The U.S. intelligence community spends $80 billion a year. That’s more than the whole economy of Oman or Uruguay. The CIA never has undergone an audit. Gen. Michael Flynn proposed to audit the CIA, and look what happened to him. President Trump should pardon Flynn and assign him to the audit. The CIA’s actual spying capacity, or human intelligence (“HUMINT”), collapsed under the Obama administration. China and Iran cracked the CIA’s inept communications channel and rolled up its entire network in both countries. That disaster has been widely reported in the media.
Most of the intelligence community (IC) budget pays for electronic eavesdropping, or Signals Intelligence (SIGINT). In that area the United States long has enjoyed a decisive advantage. That’s about to come to a sudden end, as I reported earlier this week in Asia Times.

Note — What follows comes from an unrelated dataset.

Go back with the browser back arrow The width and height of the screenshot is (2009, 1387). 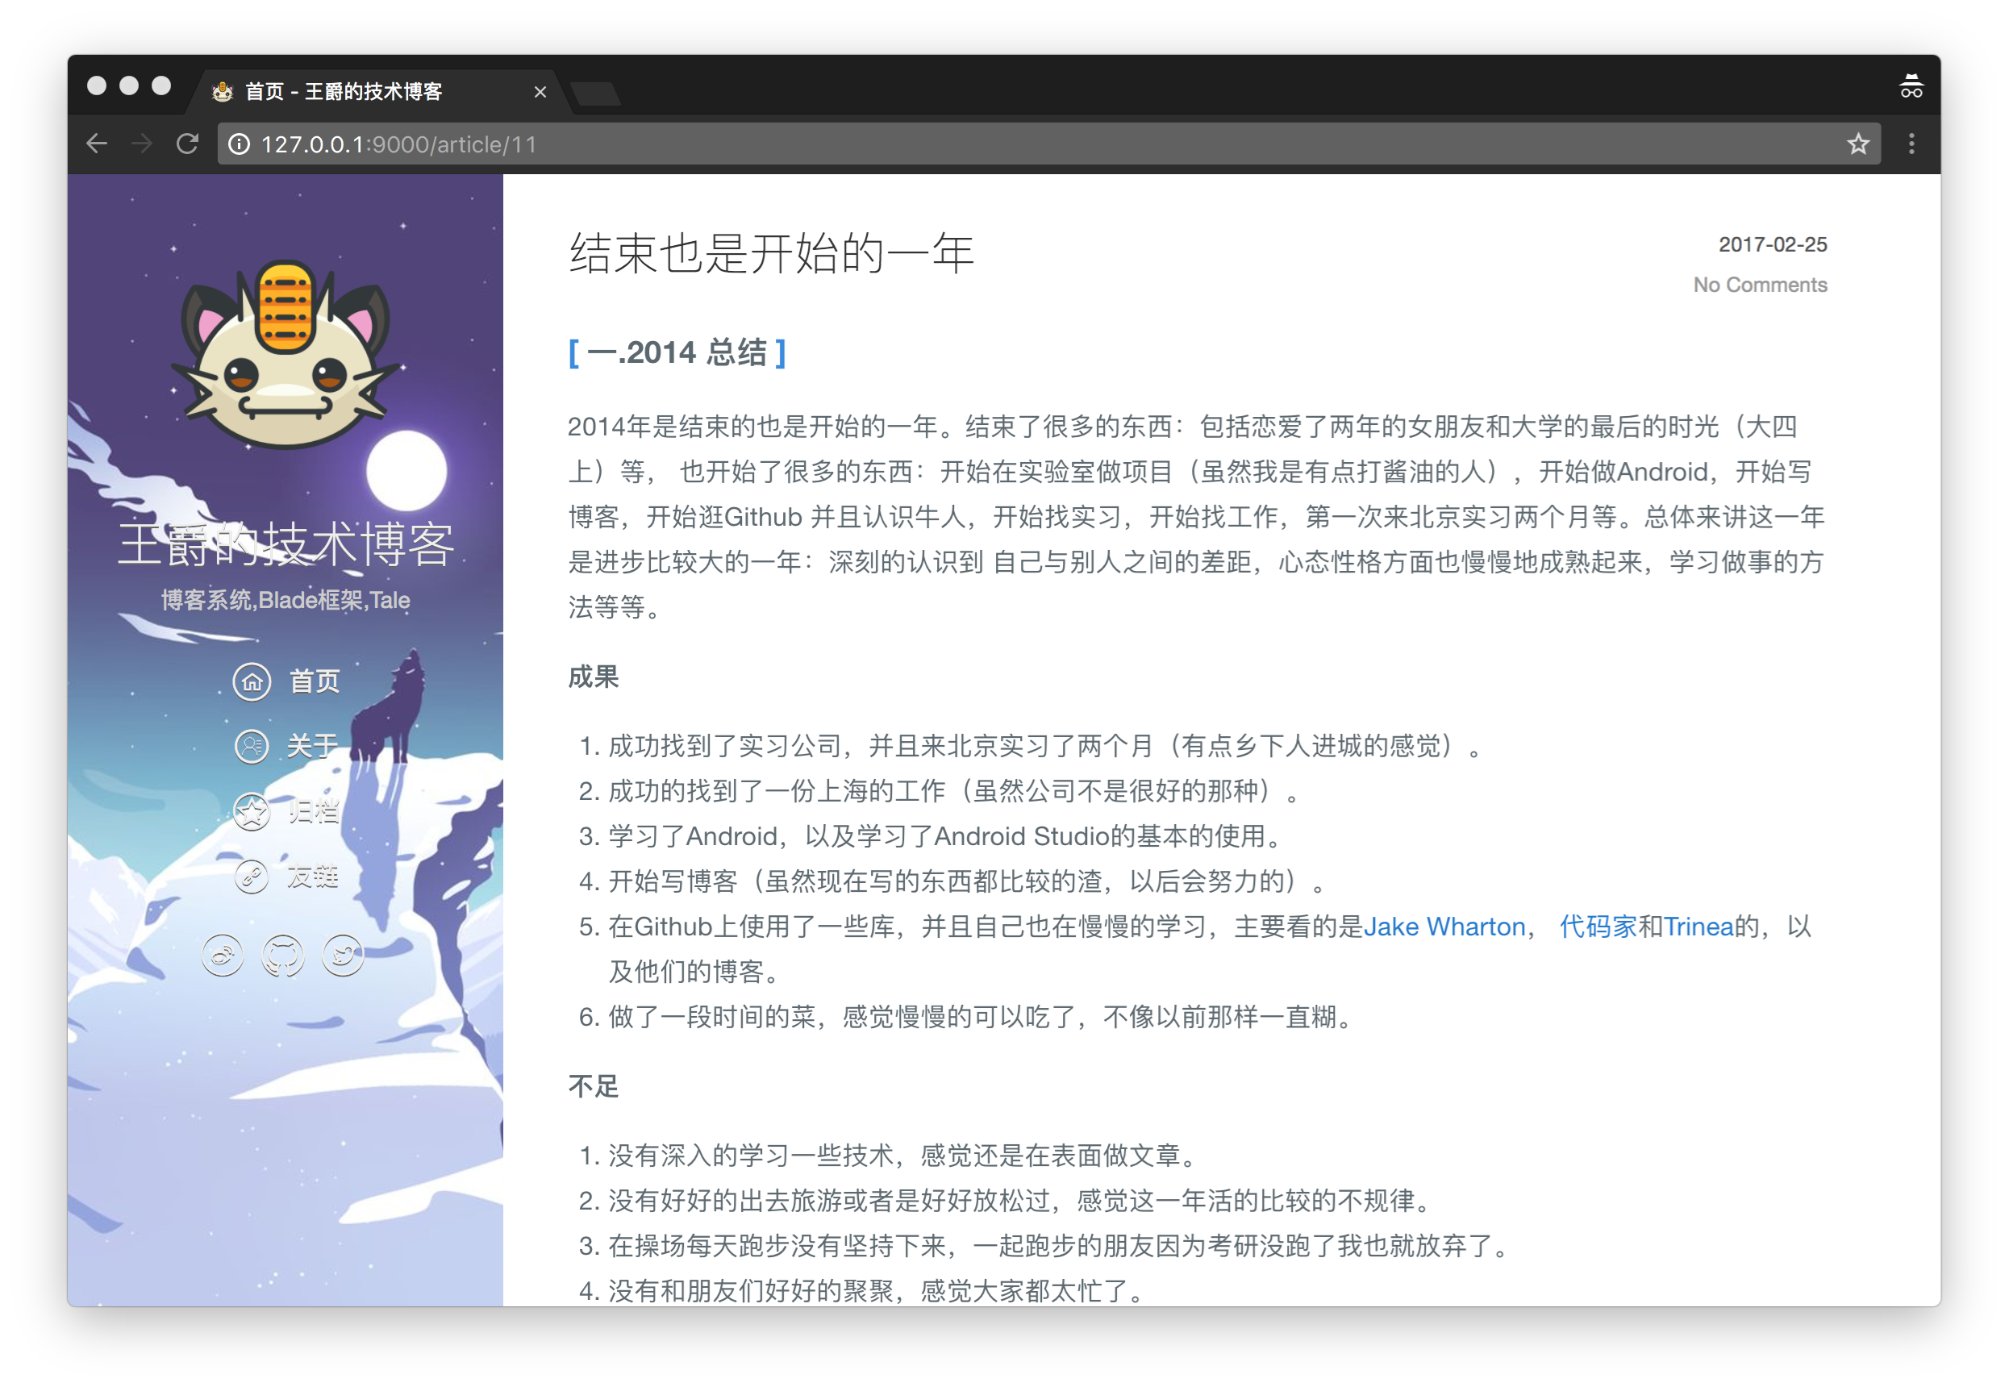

The ultimate form of data security is quantum communications, an application of physics that China has pioneered. Two years ago Chinese scientists had a video call with colleagues in Vienna, creating the signal by entangling atoms halfway around the world. The system that makes the communication possible cannot be stolen, because any outside intervention destroys the signal itself. It is like a letter that disintegrates the instant you set eyes on it. Commercial applications of this technology may not be too far away. In 2018, Huawei conducted field trials for data security in optical networks with the Spanish telephone company Telefónica.
The techie equivalent of the Oklahoma Land Rush is underway to embed quantum communications in the new 5G broadband networks under construction around the world. The Chinese telecommunications giant Huawei along with British, South Korean, Japanese and other research groups are competing to make data transmission and voice or video calls hack-proof. The technology is proven, so it’s only a matter of time before the screens at the National Security Agency go dark. Quantum communications shift the balance of power in communications to the defense. It doesn’t matter whether you have powerful computers, for example, quantum computers, because you destroy the signal simply by observing it.
That, I believe, explains the furor in America’s spook world over Huawei’s prospective domination of 5G telecommunications. The spooks claim that Huawei will use back doors in its hardware to steal everyone’s data. No doubt Chinese intelligence will use every opportunity at its disposal to steal data, but that’s beside the point: No-one will be able to hack the next generation of data networks. Since the U.S. has a decisive advantage in SIGINT, China is the relative winner if no-one can read the world’s email.
The real disaster in China’s domination of 5G isn’t data hacking. 5G is the thin end of a technological wedge that includes the Internet of Things, factory-floor automation, autonomous vehicles, and coordination of drone swarms. The last item on the list might be the most important development in warfare since the ballistic missile. A very large number of small, cheap drones acting in concert through Artificial Intelligence systems may be able to defeat everything that presently flies. If China controls 5G technology, it is all the more likely to prevail in the spinoff technologies.
So here’s a modest proposal. What has the CIA done for us lately? The IC has created a vast, unaudited empire that no-one can monitor, let alone control. So let’s cut the intelligence budget to, say, $10 billion a year, and spend the $70 billion we save on creating a superior American 5G product. $70 billion is roughly what Huawei has spent on R&D during the past ten years. Our exhortations to allies not to work with Huawei have been ignored, which is not surprising, because no American company sells 5G systems. It’s time to create one.